● **RECORDS SHOWN**
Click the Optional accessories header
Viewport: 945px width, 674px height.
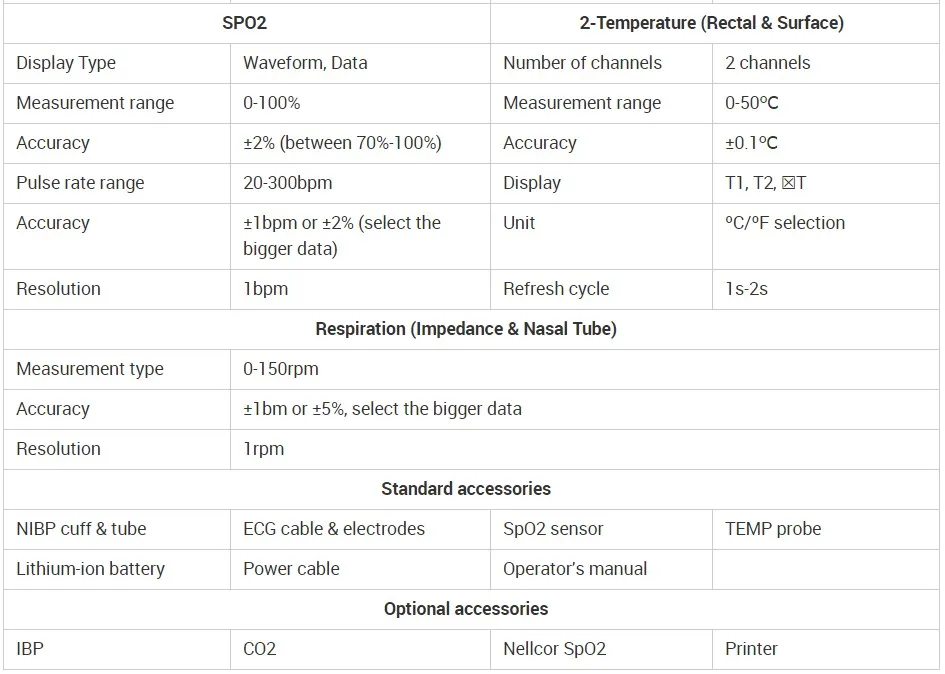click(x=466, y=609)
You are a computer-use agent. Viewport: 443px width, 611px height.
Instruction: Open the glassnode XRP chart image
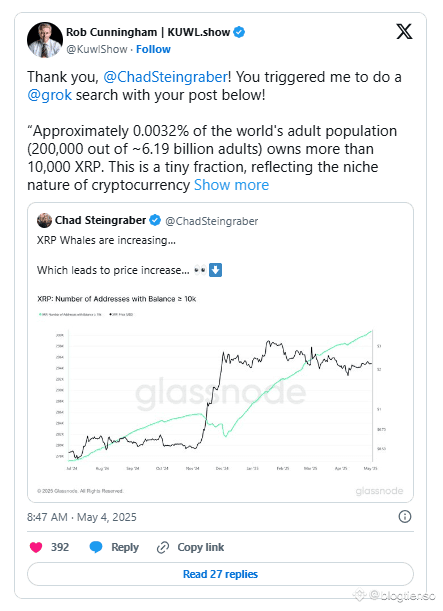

---

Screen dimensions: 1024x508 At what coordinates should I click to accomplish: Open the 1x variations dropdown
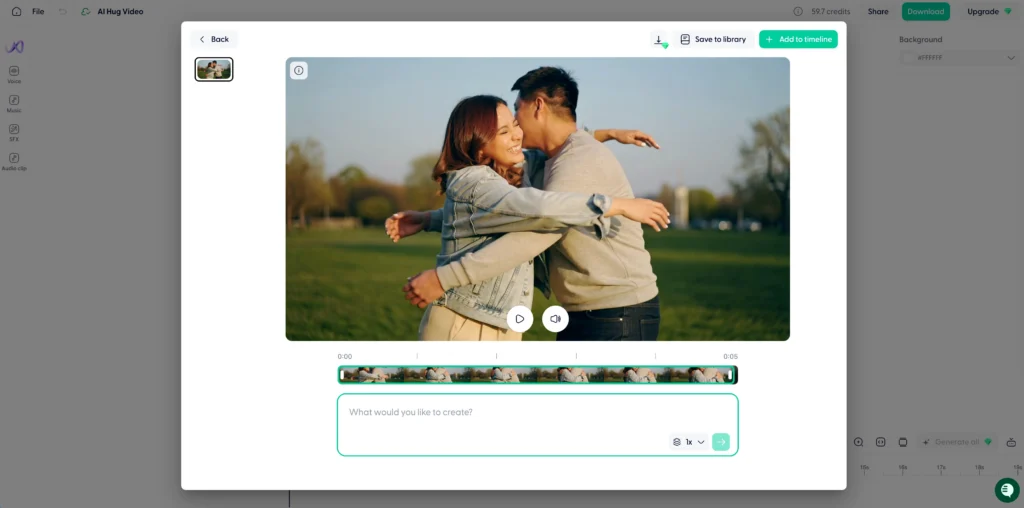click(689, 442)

...

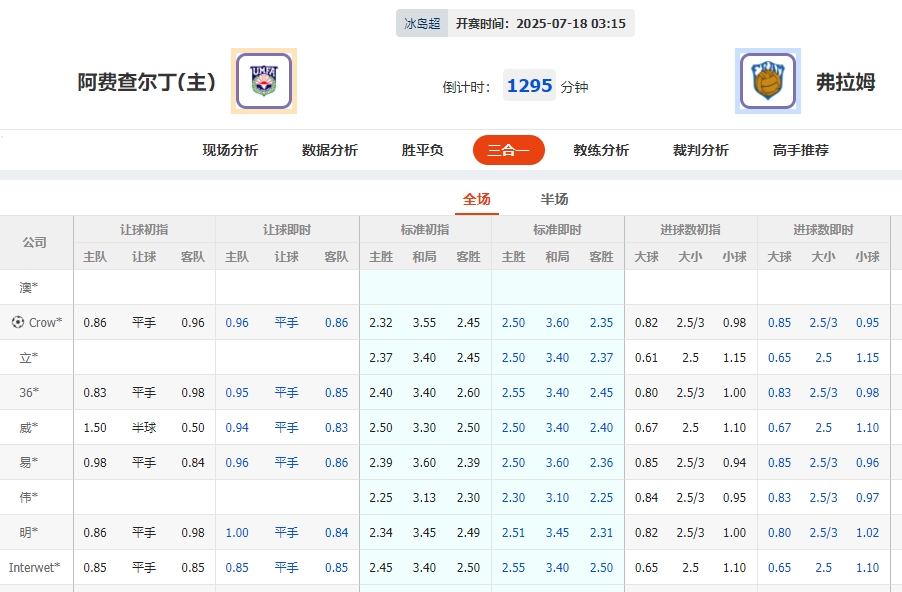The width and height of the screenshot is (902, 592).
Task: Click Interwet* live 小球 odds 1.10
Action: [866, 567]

● **STATED PROBLEM**
Arrange the part of the listing that opens with the line containing "Click the Optional accessories header" and closes with the line containing "Instruction: Open the", both included, as a Markdown table with the columns Position and Line, omitting blank lines. Leave the pictures out of the answer.

● **FULL ANSWER**
| Position | Line |
|---|---|
| 1 | Click the Optional accessories header |
| 2 | Viewport: 945px width, 674px height. |
| 3 | click(x=466, y=609) |
| 4 | You are a computer-use agent. Viewport: 443px width, 611px height. |
| 5 | Instruction: Open the glassnode XRP chart image |